▶ _Passage shown_:
So on the common preallocate-75% path, the state right after the first Extend() is: one Region containing one huge free Chunk that covers all of it, sitting in the largest Bin 20. Every later allocation is “cut” out of this big Chunk.

3. SplitChunk: cut a big Chunk into two

When FindChunkPtr finds a free Chunk that’s noticeably bigger than the request, it doesn’t hand over the whole thing. It calls SplitChunk() to carve out the requested size, and the leftover becomes a new free Chunk.

▶ _Stated task A_:
Please answer these from the allocator passage, one line each:
(i) Right after the first Extend() on the preallocate-75% path, which Bin holds the one huge free Chunk?
(ii) What function does FindChunkPtr call when the free Chunk it finds is noticeably bigger than the request?
(iii) What happens to the leftover once the requested size is carved out?
▶ _Stated task B_:
Go on with the allocator passage, picking up right after its final sentence about SplitChunk() and the leftover free Chunk.

▶ _Stored data_:
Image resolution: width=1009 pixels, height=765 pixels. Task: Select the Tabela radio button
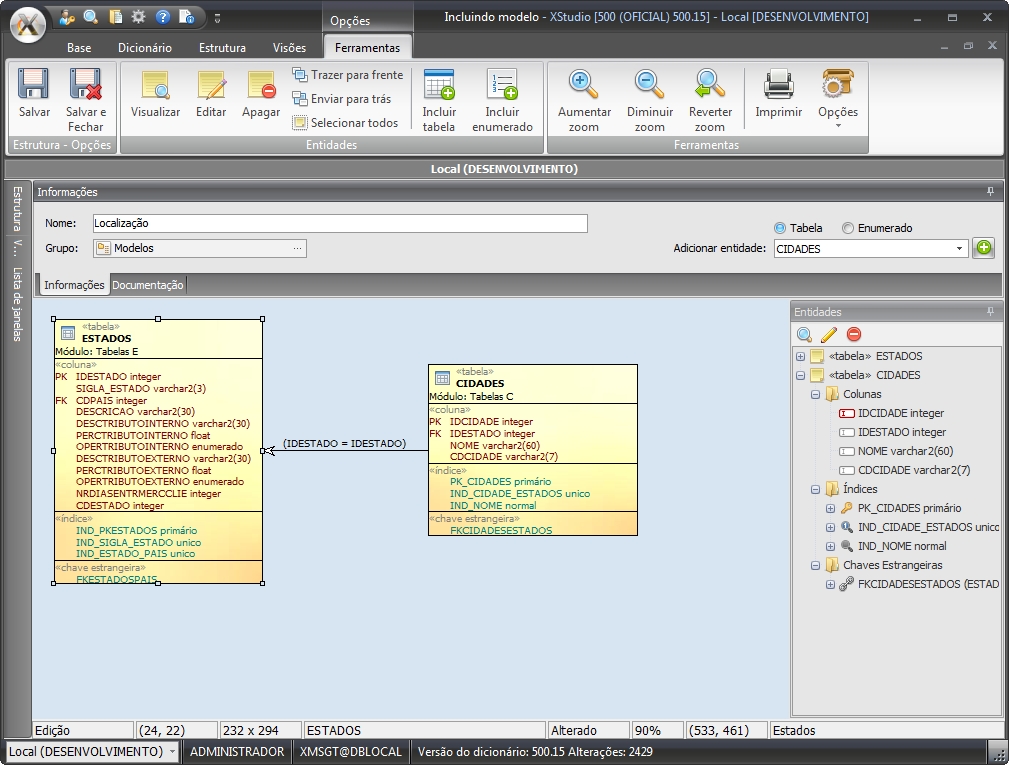780,228
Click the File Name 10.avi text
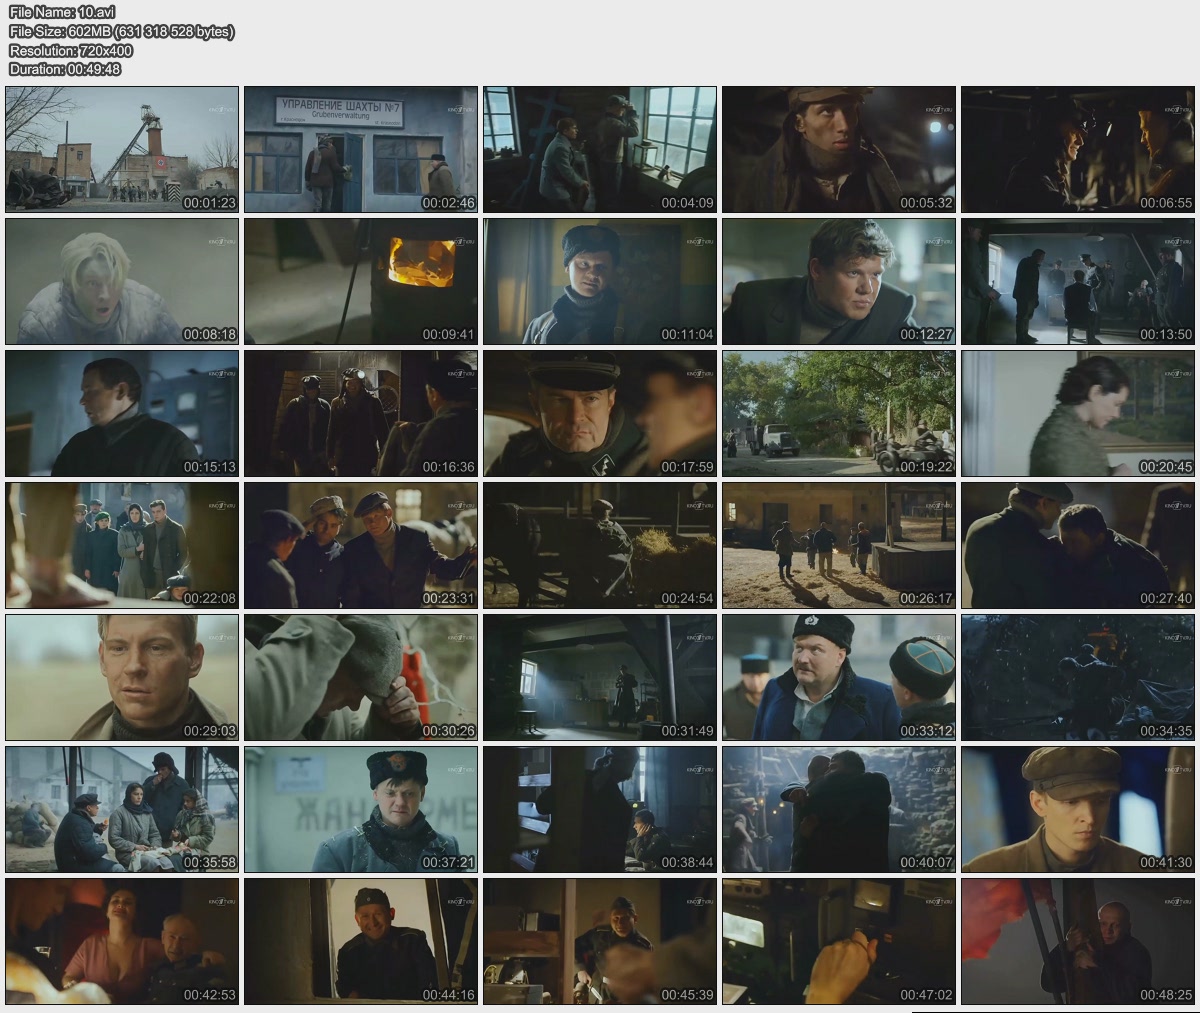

▶ _Final result A_:
(i) Bin 20, the largest Bin.
(ii) SplitChunk().
(iii) It becomes a new free Chunk.

▶ _Final result B_:
void BFCAllocator::SplitChunk(BFCAllocator::ChunkHandle h, size_t num_bytes) {
  ChunkHandle h_new_chunk = AllocateChunk();
  Chunk* c = ChunkFromHandle(h);
  CHECK(!c->in_use() && (c->bin_num == kInvalidBinNum));

  // New chunk starts at c->ptr + num_bytes
  BFCAllocator::Chunk* new_chunk = ChunkFromHandle(h_new_chunk);
  new_chunk->ptr = static_cast<void*>(static_cast<char*>(c->ptr) + num_bytes);
  region_manager_.set_handle(new_chunk->ptr, h_new_chunk);

  new_chunk->size = c->size - num_bytes;  // the leftover
  c->size = num_bytes;                     // shrink the front half to the request size
  new_chunk->allocation_id = -1;

  // Maintain the physical-neighbor list: c <-> neighbor becomes c <-> new_chunk <-> neighbor
  BFCAllocator::ChunkHandle h_neighbor = c->next;
  new_chunk->prev = h;
  new_chunk->next = h_neighbor;
  c->next = h_new_chunk;
  if (h_neighbor != kInvalidChunkHandle) {
    Chunk* c_neighbor = ChunkFromHandle(h_neighbor);
    c_neighbor->prev = h_new_chunk;
  }

  InsertFreeChunkIntoBin(h_new_chunk);  // leftover goes back into a Bin as a new free Chunk
}

Two things to note: first, splitting only changes size and the prev/next pointers — no real memory is moved; second, the leftover is immediately reinserted into a Bin as an independent free Chunk, ready to be reused by later allocations.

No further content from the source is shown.